Funny! I was looking around, saw the pictures from last year's photo show, art I'd been intended to hang in my office I was going to say about a year. Then I realized as I was typing it had been exactly a year, that the deadline to take down the 2007 display of photos was 1:30 today. I got it done in the nick of time. Now I have this year's art to hang near my office as well. Anyway, you get the picture. I've got plenty I could go, merely in decluttering and you've got an inklink how much I procrastinate on writing projects, etc., as well.

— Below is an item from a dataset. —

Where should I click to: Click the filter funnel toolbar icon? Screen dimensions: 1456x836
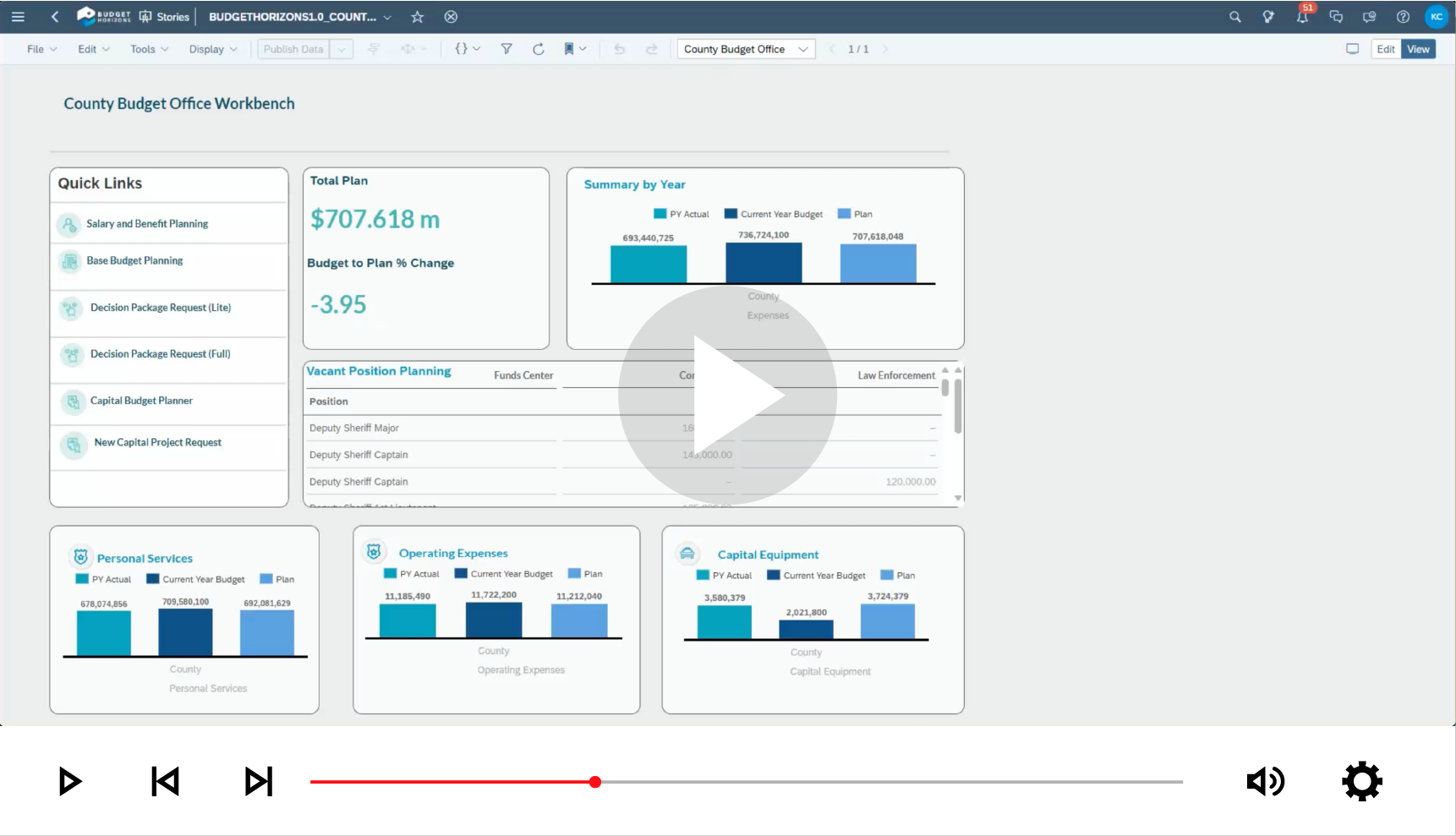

The blog has served it's purpose for this entry. With plenty of other stuff I knew I could do, I needed to address the fear, and the blog worked for that. Thanks for being of serve.

How may I serve you?


I thought about "the twenty-four hours ahead. We consider our plans for the day." (AA Big Book, page 86) Problem was, I didn't consider the plans I didn't remember. At the breakfast table, eating the food I'd told my sponsor I was going to eat for breakfast, I got up to answer the telephone. Before I walked the six or seven feet I said "I had a dentist appointment." Sure enough it was the hygienist. I got there almost 30 minutes late. Trouble is, that's the second time in not too many months I've done the same thing. She was gracious, said she'd have to scold me next time. I didn't need her scolding. In fact, scolding with me makes me feel like I've paid the price and the score is even. Forgiveness I find much harder to take. Her 9 AM appointment didn't show up and it didn't put her out of her schedule, so I'm glad for that, but it doesn't help much.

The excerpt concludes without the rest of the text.